→ **Your task**
Print every line of the items below, from the line containing "You are a computer-use agent. This" down to the line containing "[x=162, y=593]", both of those lines included, without changing any character.

→ **Data to process**
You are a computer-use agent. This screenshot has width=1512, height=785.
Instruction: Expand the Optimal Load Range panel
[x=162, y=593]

---

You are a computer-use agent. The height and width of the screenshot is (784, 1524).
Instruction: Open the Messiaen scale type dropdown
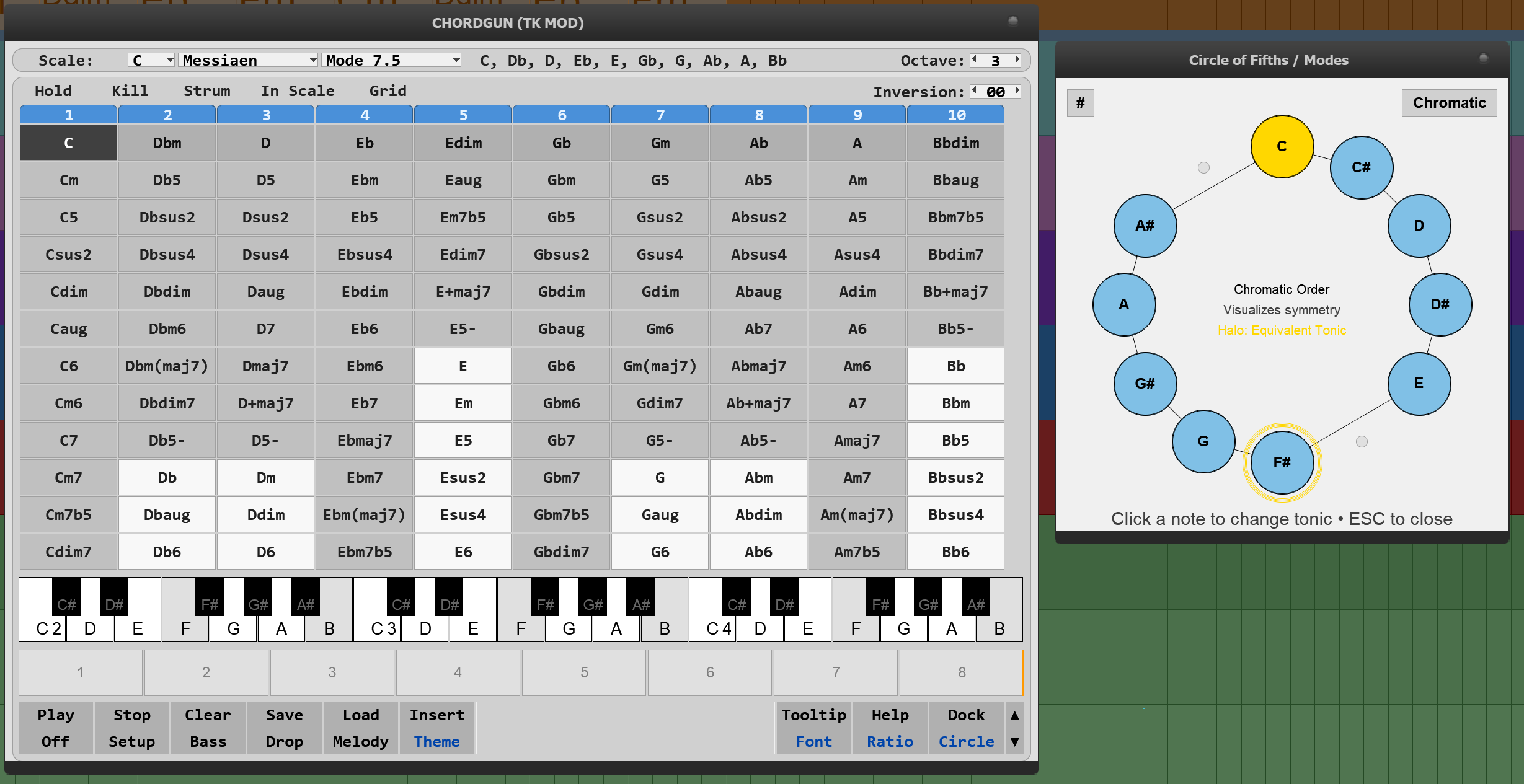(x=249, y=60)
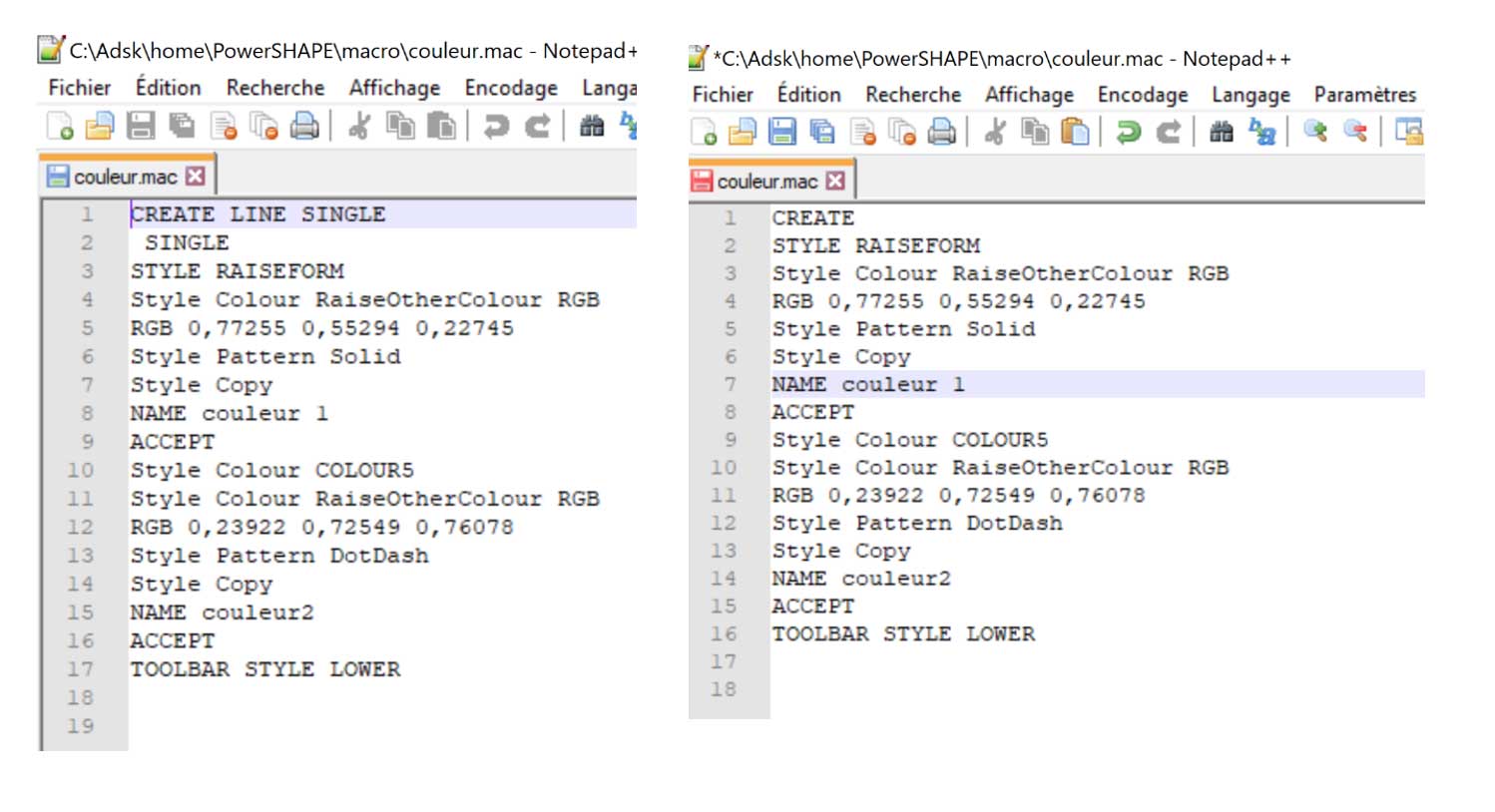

--

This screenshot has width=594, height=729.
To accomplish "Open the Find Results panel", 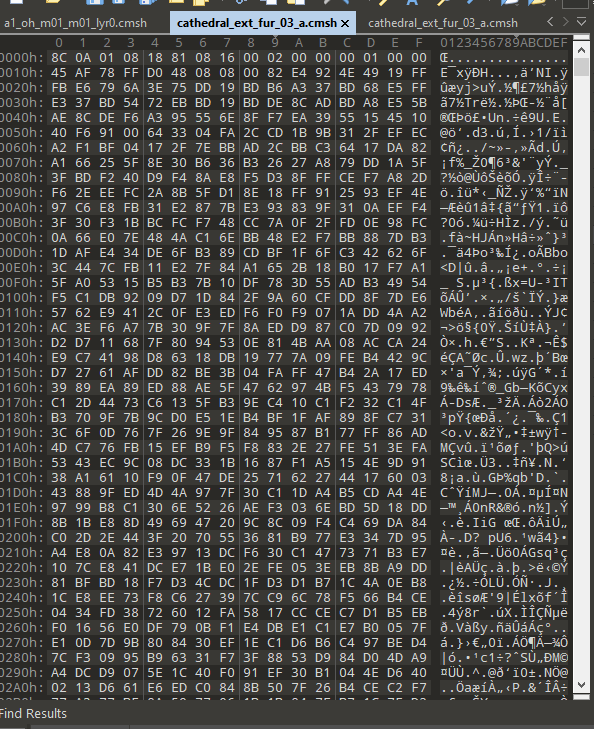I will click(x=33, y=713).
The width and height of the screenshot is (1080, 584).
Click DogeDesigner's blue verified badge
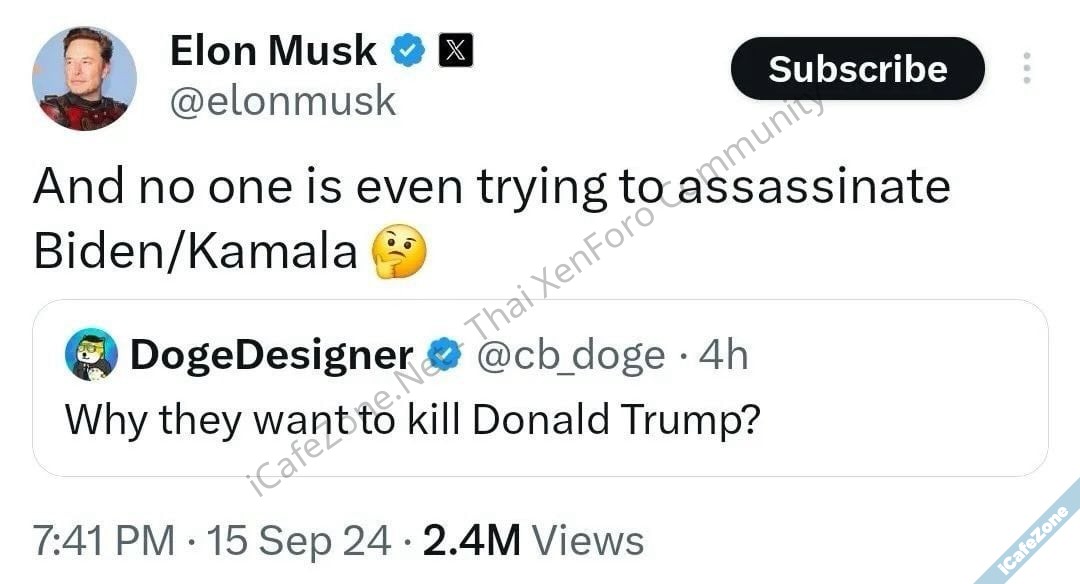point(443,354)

→ **Answer to this problem**
You are a computer-use agent. This screenshot has width=1512, height=785.
Instruction: Expand the Optimal Load Range panel
[x=162, y=593]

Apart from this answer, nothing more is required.